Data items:
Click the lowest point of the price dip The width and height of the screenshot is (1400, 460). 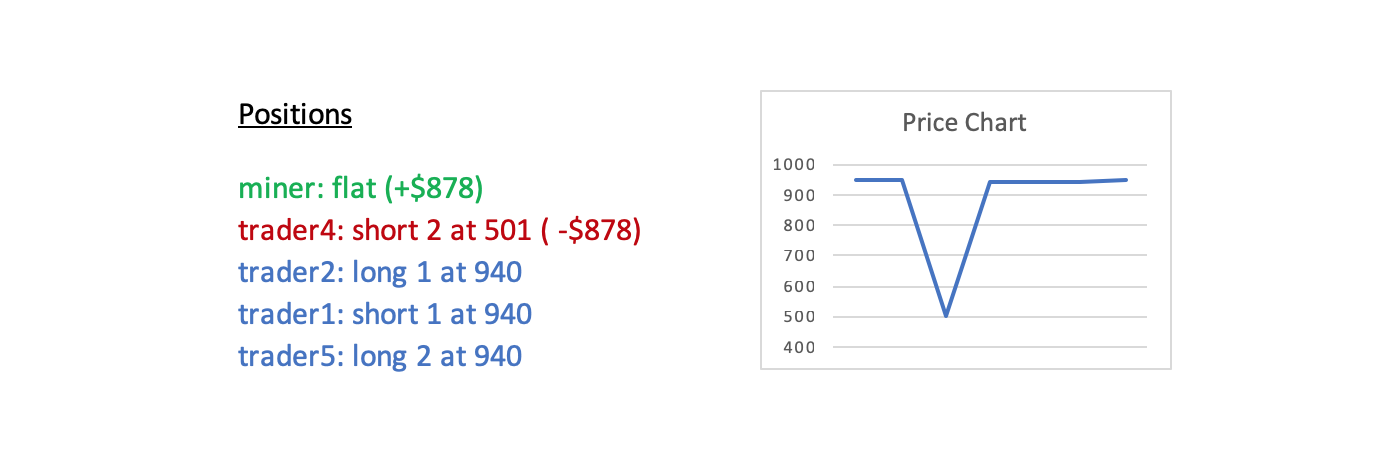tap(945, 316)
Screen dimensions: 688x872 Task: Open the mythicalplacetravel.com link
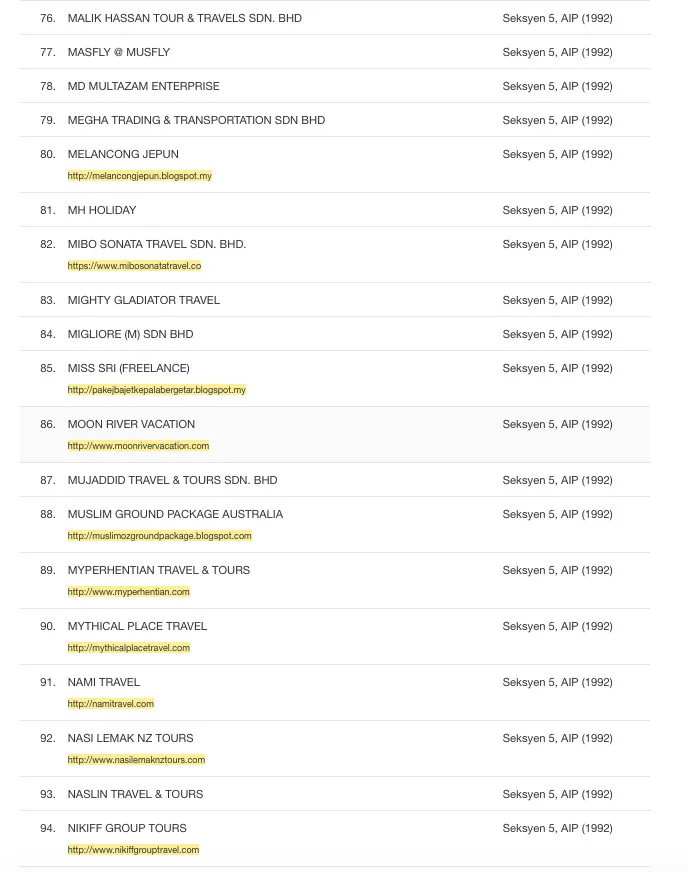click(128, 648)
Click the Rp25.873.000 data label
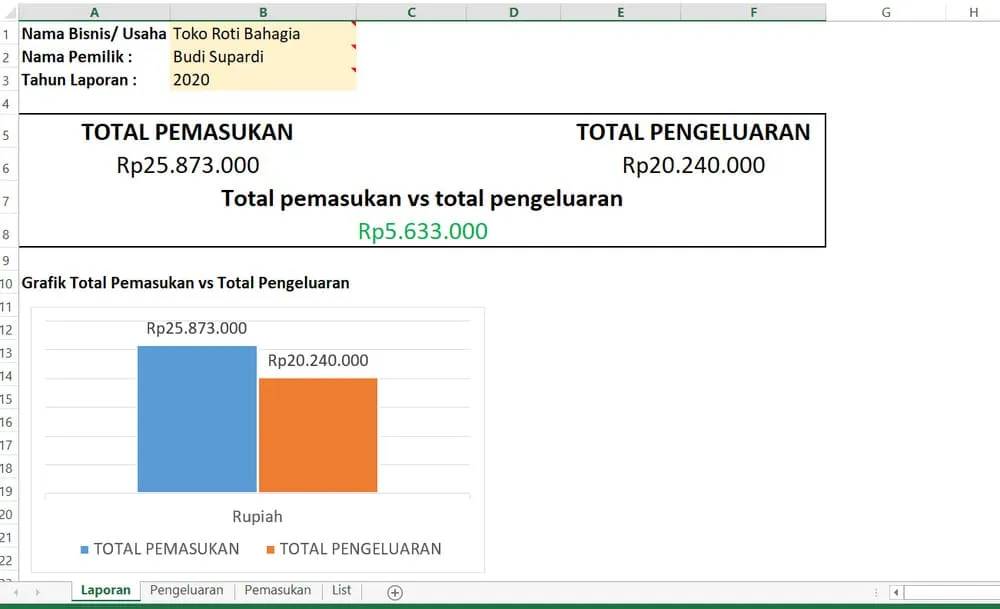The height and width of the screenshot is (609, 1000). pos(197,327)
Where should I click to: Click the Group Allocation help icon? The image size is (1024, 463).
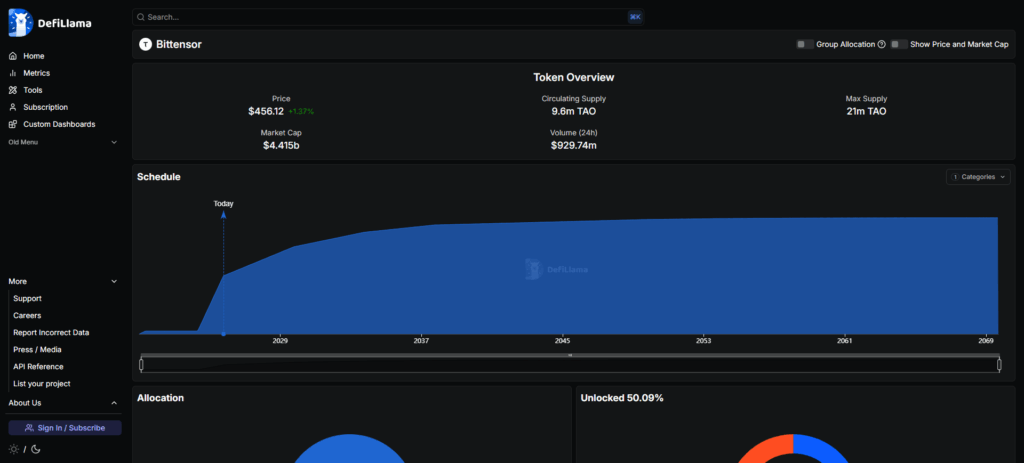[x=881, y=44]
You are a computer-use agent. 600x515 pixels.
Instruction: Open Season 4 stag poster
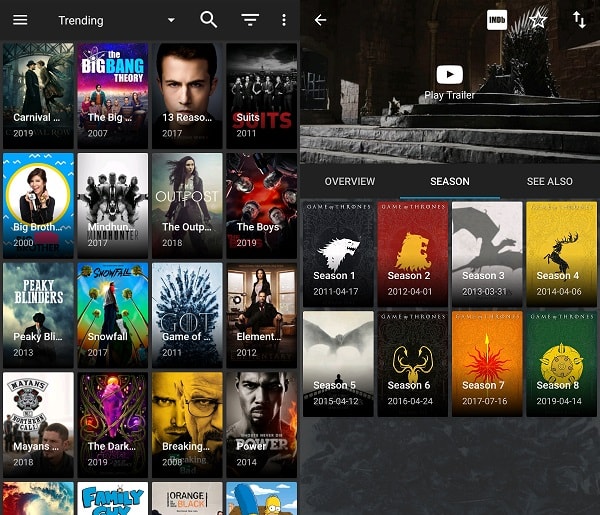click(561, 254)
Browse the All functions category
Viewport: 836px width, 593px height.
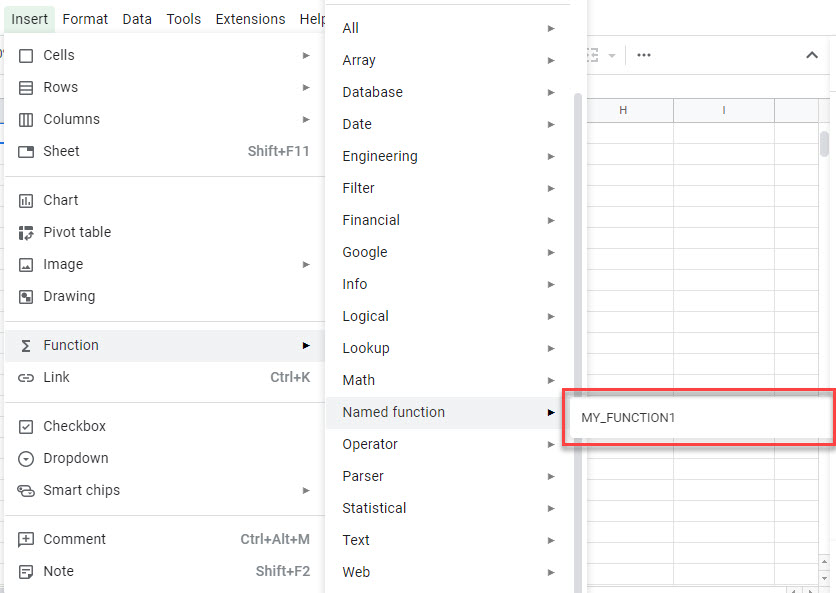(x=350, y=28)
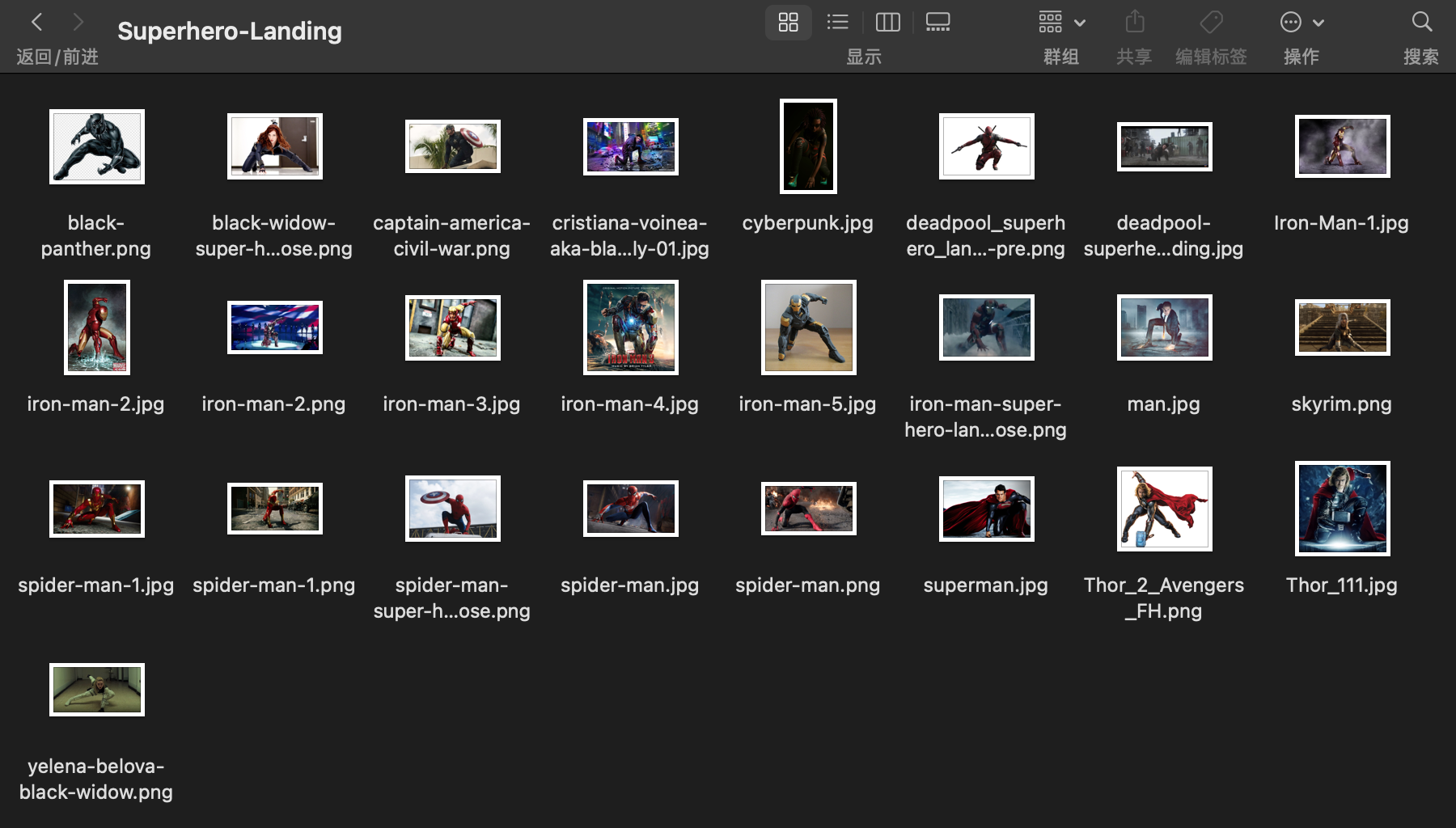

Exercise directions:
Take the line containing "Where should I" as the first and the last line of the records as the end. Print every line in that span exactly, leaving out pictures.

Written answer:
Where should I click to: Click the Group Allocation help icon? The image size is (1024, 463).
[x=881, y=44]
You are a computer-use agent. 600x515 pixels.
Instruction: Open Season 4 stag poster
click(561, 254)
Browse the All functions category
Viewport: 836px width, 593px height.
(x=350, y=28)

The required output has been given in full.